Quote each of the following records word for word, with no changes.

(Word and item position records)
----
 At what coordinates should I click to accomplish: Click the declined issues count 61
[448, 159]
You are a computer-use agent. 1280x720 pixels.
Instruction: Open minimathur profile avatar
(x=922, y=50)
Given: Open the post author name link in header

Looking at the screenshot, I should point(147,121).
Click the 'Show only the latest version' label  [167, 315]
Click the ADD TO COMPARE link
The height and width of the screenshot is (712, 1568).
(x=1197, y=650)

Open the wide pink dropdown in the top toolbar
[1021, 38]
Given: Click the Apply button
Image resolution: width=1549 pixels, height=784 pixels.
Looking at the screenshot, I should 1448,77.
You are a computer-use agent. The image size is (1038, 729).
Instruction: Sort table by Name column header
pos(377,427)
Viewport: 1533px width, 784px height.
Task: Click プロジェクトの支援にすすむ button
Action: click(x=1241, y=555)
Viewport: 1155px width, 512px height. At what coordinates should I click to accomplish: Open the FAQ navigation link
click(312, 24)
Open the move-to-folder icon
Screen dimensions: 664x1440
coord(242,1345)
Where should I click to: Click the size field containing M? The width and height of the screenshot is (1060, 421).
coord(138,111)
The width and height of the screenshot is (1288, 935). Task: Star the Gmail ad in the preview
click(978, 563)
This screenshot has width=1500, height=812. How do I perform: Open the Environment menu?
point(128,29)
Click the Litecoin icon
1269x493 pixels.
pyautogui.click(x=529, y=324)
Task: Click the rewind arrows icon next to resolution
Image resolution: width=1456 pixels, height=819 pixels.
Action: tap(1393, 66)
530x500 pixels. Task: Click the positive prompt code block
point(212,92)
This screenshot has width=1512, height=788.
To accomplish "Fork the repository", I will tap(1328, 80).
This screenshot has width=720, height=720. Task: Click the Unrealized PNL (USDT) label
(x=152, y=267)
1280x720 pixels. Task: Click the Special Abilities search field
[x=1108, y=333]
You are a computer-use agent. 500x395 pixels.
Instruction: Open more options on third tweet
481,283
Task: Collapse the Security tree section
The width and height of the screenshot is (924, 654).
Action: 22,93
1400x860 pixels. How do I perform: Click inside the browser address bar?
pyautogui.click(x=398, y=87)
----
• [Worked answer]
 At what coordinates should I click to accomplish: Click the declined issues count 61
[448, 159]
You are a computer-use agent. 1280x720 pixels.
Instruction: Open minimathur profile avatar
(x=922, y=50)
Given: Open the post author name link in header

Looking at the screenshot, I should point(147,121).
Click the 'Show only the latest version' label  [167, 315]
Click the ADD TO COMPARE link
The height and width of the screenshot is (712, 1568).
(x=1197, y=650)

Open the wide pink dropdown in the top toolbar
[1021, 38]
Given: Click the Apply button
Image resolution: width=1549 pixels, height=784 pixels.
Looking at the screenshot, I should 1448,77.
You are a computer-use agent. The image size is (1038, 729).
Instruction: Sort table by Name column header
pos(377,427)
Viewport: 1533px width, 784px height.
Task: Click プロジェクトの支援にすすむ button
Action: click(x=1241, y=555)
Viewport: 1155px width, 512px height. At what coordinates should I click to accomplish: Open the FAQ navigation link
click(312, 24)
Open the move-to-folder icon
Screen dimensions: 664x1440
coord(242,1345)
Where should I click to: Click the size field containing M? The width and height of the screenshot is (1060, 421).
coord(138,111)
The width and height of the screenshot is (1288, 935). Task: Star the Gmail ad in the preview
click(978, 563)
This screenshot has width=1500, height=812. How do I perform: Open the Environment menu?
point(128,29)
Click the Litecoin icon
1269x493 pixels.
pyautogui.click(x=529, y=324)
Task: Click the rewind arrows icon next to resolution
Image resolution: width=1456 pixels, height=819 pixels.
Action: tap(1393, 66)
530x500 pixels. Task: Click the positive prompt code block
point(212,92)
This screenshot has width=1512, height=788.
To accomplish "Fork the repository", I will tap(1328, 80).
This screenshot has width=720, height=720. Task: Click the Unrealized PNL (USDT) label
(x=152, y=267)
1280x720 pixels. Task: Click the Special Abilities search field
[x=1108, y=333]
You are a computer-use agent. 500x395 pixels.
Instruction: Open more options on third tweet
481,283
Task: Collapse the Security tree section
The width and height of the screenshot is (924, 654).
Action: 22,93
1400x860 pixels. How do I perform: Click inside the browser address bar?
pyautogui.click(x=398, y=87)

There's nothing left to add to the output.